• Exercise objective
Your answer must contain each line of the data, copied exactly.
-*-
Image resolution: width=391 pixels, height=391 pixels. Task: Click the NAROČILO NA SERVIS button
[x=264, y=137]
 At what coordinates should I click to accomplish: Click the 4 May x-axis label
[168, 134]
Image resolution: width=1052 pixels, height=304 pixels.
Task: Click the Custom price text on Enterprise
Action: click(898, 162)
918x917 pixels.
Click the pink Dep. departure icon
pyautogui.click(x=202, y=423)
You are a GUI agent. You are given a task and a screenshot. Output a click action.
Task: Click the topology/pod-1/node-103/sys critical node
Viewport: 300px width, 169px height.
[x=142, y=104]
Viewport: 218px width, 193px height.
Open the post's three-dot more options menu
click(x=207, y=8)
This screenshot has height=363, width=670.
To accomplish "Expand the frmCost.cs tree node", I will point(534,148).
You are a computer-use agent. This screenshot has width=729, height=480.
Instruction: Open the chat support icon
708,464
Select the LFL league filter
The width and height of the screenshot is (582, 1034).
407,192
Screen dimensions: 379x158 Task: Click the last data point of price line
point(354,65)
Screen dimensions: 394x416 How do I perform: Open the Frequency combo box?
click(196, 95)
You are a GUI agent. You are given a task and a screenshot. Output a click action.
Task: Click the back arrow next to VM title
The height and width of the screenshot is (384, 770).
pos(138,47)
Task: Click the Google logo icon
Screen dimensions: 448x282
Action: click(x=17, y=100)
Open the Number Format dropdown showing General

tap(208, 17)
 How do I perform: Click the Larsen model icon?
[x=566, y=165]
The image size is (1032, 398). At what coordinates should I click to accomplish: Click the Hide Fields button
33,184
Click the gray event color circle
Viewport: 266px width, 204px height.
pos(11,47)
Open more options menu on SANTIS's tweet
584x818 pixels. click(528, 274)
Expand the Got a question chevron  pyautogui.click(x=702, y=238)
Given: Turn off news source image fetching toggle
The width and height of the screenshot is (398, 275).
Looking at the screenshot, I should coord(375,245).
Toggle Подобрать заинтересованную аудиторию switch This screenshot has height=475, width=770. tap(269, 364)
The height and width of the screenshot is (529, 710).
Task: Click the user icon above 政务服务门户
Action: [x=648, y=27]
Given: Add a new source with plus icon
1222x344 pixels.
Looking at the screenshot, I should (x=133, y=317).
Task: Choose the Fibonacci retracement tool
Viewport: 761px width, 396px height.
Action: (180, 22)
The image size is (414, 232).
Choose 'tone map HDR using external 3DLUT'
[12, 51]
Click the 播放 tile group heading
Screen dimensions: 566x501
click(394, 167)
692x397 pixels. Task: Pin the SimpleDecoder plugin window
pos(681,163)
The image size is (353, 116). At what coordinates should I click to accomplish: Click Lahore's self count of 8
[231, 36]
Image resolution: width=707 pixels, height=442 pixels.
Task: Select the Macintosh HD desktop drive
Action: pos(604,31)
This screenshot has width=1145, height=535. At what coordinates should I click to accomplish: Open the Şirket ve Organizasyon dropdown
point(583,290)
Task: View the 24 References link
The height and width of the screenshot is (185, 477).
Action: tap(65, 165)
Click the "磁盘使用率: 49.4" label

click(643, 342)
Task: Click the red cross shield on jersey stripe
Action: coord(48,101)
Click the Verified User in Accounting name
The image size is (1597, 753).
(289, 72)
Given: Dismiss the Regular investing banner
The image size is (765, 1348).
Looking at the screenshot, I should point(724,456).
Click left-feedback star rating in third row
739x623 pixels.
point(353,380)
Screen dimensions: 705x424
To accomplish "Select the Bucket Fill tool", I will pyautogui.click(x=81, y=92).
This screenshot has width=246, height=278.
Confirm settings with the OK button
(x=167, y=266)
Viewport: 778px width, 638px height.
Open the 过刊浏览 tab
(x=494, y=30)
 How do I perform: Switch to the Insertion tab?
-*-
• Answer section
Image resolution: width=391 pixels, height=391 pixels. Task: Click the NAROČILO NA SERVIS button
[x=264, y=137]
 At what coordinates should I click to accomplish: Click the 4 May x-axis label
[168, 134]
Image resolution: width=1052 pixels, height=304 pixels.
Task: Click the Custom price text on Enterprise
Action: click(898, 162)
918x917 pixels.
Click the pink Dep. departure icon
pyautogui.click(x=202, y=423)
You are a GUI agent. You are given a task and a screenshot. Output a click action.
Task: Click the topology/pod-1/node-103/sys critical node
Viewport: 300px width, 169px height.
[x=142, y=104]
Viewport: 218px width, 193px height.
Open the post's three-dot more options menu
click(x=207, y=8)
This screenshot has height=363, width=670.
To accomplish "Expand the frmCost.cs tree node", I will point(534,148).
You are a computer-use agent. This screenshot has width=729, height=480.
Instruction: Open the chat support icon
708,464
Select the LFL league filter
The width and height of the screenshot is (582, 1034).
407,192
Screen dimensions: 379x158 Task: Click the last data point of price line
point(354,65)
Screen dimensions: 394x416 How do I perform: Open the Frequency combo box?
click(196, 95)
You are a GUI agent. You are given a task and a screenshot. Output a click action.
Task: Click the back arrow next to VM title
The height and width of the screenshot is (384, 770).
pos(138,47)
Task: Click the Google logo icon
Screen dimensions: 448x282
Action: click(x=17, y=100)
Open the Number Format dropdown showing General

tap(208, 17)
 How do I perform: Click the Larsen model icon?
[x=566, y=165]
The image size is (1032, 398). At what coordinates should I click to accomplish: Click the Hide Fields button
33,184
Click the gray event color circle
Viewport: 266px width, 204px height.
pos(11,47)
Open more options menu on SANTIS's tweet
584x818 pixels. click(528, 274)
Expand the Got a question chevron  pyautogui.click(x=702, y=238)
Given: Turn off news source image fetching toggle
The width and height of the screenshot is (398, 275).
Looking at the screenshot, I should coord(375,245).
Toggle Подобрать заинтересованную аудиторию switch This screenshot has height=475, width=770. tap(269, 364)
The height and width of the screenshot is (529, 710).
Task: Click the user icon above 政务服务门户
Action: [x=648, y=27]
Given: Add a new source with plus icon
1222x344 pixels.
Looking at the screenshot, I should (x=133, y=317).
Task: Choose the Fibonacci retracement tool
Viewport: 761px width, 396px height.
Action: (180, 22)
The image size is (414, 232).
Choose 'tone map HDR using external 3DLUT'
[12, 51]
Click the 播放 tile group heading
Screen dimensions: 566x501
click(394, 167)
692x397 pixels. Task: Pin the SimpleDecoder plugin window
pos(681,163)
The image size is (353, 116). At what coordinates should I click to accomplish: Click Lahore's self count of 8
[231, 36]
Image resolution: width=707 pixels, height=442 pixels.
Task: Select the Macintosh HD desktop drive
Action: pos(604,31)
This screenshot has width=1145, height=535. At what coordinates should I click to accomplish: Open the Şirket ve Organizasyon dropdown
point(583,290)
Task: View the 24 References link
The height and width of the screenshot is (185, 477).
Action: tap(65, 165)
Click the "磁盘使用率: 49.4" label

click(643, 342)
Task: Click the red cross shield on jersey stripe
Action: coord(48,101)
Click the Verified User in Accounting name
The image size is (1597, 753).
(289, 72)
Given: Dismiss the Regular investing banner
The image size is (765, 1348).
Looking at the screenshot, I should point(724,456).
Click left-feedback star rating in third row
739x623 pixels.
point(353,380)
Screen dimensions: 705x424
To accomplish "Select the Bucket Fill tool", I will pyautogui.click(x=81, y=92).
This screenshot has width=246, height=278.
Confirm settings with the OK button
(x=167, y=266)
Viewport: 778px width, 638px height.
Open the 过刊浏览 tab
(x=494, y=30)
 How do I perform: Switch to the Insertion tab?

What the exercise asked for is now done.